Replace "minus button" with "minus icon" in the entries from the line containing "Task: Click the Command Prompt title bar icon" through the line containing "Open Magyarország - Montenegró". Reproduce only those lines, leaving everything else unchanged.

****************

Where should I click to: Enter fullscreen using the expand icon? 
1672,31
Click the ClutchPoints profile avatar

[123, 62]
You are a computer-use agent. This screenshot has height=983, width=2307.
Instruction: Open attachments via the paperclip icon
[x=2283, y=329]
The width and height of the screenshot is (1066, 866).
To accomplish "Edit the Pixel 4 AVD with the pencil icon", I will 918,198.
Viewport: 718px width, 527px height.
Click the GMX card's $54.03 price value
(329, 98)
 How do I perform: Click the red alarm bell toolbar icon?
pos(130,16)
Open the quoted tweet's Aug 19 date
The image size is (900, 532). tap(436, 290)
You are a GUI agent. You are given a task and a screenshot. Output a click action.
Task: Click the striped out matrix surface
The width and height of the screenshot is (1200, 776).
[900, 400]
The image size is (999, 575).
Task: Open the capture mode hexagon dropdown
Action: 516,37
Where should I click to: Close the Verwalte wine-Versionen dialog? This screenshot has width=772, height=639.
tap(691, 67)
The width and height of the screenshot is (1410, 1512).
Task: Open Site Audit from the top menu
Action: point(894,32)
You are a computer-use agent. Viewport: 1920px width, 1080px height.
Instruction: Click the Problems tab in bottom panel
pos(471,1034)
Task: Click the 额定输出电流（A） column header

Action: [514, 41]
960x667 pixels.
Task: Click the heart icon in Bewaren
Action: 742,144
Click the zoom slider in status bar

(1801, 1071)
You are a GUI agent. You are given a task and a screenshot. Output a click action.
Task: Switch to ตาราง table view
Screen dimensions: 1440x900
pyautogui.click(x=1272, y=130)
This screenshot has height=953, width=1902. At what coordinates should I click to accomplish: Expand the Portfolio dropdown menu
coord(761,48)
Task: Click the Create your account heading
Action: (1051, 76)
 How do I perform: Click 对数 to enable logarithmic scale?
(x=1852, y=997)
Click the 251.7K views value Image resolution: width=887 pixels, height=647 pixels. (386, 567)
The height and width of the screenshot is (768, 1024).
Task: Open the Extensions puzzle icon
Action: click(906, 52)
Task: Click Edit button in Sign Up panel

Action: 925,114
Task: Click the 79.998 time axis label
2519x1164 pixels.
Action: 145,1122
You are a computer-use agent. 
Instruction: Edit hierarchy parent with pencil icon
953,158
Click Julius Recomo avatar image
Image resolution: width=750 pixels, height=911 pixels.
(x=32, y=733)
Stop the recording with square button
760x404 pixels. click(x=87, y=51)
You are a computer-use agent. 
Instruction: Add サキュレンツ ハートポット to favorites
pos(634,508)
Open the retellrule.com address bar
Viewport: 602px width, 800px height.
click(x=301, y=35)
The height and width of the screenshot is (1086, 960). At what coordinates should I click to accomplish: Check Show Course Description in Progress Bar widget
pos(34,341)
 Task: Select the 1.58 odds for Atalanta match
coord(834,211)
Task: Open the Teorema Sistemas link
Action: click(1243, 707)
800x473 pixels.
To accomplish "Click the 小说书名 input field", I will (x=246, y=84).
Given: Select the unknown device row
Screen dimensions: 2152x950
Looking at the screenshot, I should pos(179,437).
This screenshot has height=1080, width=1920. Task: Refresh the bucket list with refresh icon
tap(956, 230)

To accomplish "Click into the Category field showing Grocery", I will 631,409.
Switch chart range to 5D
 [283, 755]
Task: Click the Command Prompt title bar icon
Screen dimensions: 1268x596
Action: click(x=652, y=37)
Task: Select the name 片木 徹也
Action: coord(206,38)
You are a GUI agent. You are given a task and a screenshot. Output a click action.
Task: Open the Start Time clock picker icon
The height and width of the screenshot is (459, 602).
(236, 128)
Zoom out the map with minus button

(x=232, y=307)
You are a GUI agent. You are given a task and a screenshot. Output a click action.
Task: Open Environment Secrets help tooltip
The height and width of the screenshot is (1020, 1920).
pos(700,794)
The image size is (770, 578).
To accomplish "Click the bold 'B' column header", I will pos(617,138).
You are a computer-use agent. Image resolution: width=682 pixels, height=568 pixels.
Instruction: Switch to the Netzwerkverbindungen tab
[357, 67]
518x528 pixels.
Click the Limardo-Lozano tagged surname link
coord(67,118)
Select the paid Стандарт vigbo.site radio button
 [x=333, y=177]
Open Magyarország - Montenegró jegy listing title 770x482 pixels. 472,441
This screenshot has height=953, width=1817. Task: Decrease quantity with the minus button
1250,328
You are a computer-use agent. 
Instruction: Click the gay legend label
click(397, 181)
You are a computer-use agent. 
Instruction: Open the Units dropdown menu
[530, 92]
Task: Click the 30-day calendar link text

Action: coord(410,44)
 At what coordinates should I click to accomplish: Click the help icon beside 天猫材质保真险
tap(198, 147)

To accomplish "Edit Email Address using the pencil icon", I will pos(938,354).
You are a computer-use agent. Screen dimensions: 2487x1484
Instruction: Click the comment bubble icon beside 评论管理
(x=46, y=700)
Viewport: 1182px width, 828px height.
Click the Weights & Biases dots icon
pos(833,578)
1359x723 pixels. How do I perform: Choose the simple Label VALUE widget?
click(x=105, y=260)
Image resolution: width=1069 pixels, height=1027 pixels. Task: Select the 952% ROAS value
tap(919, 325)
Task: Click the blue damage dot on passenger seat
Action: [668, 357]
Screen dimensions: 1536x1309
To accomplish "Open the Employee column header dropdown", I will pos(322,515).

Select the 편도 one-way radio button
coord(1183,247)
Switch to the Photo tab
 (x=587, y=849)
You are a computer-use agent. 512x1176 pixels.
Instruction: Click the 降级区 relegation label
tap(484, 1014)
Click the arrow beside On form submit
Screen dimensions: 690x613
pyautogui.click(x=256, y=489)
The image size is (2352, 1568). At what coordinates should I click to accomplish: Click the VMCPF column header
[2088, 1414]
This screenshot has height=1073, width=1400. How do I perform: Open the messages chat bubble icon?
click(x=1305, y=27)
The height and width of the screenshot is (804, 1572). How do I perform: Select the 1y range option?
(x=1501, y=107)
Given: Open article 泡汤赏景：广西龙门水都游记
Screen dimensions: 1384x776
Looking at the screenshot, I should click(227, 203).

****************

### TASK ANSWER:
Task: Click the Command Prompt title bar icon
Screen dimensions: 1268x596
Action: click(x=652, y=37)
Task: Select the name 片木 徹也
Action: coord(206,38)
You are a GUI agent. You are given a task and a screenshot. Output a click action.
Task: Open the Start Time clock picker icon
The height and width of the screenshot is (459, 602).
(236, 128)
Zoom out the map with minus icon

(x=232, y=307)
You are a GUI agent. You are given a task and a screenshot. Output a click action.
Task: Open Environment Secrets help tooltip
The height and width of the screenshot is (1020, 1920).
pos(700,794)
The image size is (770, 578).
To accomplish "Click the bold 'B' column header", I will pos(617,138).
You are a computer-use agent. Image resolution: width=682 pixels, height=568 pixels.
Instruction: Switch to the Netzwerkverbindungen tab
[357, 67]
518x528 pixels.
Click the Limardo-Lozano tagged surname link
coord(67,118)
Select the paid Стандарт vigbo.site radio button
 [x=333, y=177]
Open Magyarország - Montenegró jegy listing title 770x482 pixels. 472,441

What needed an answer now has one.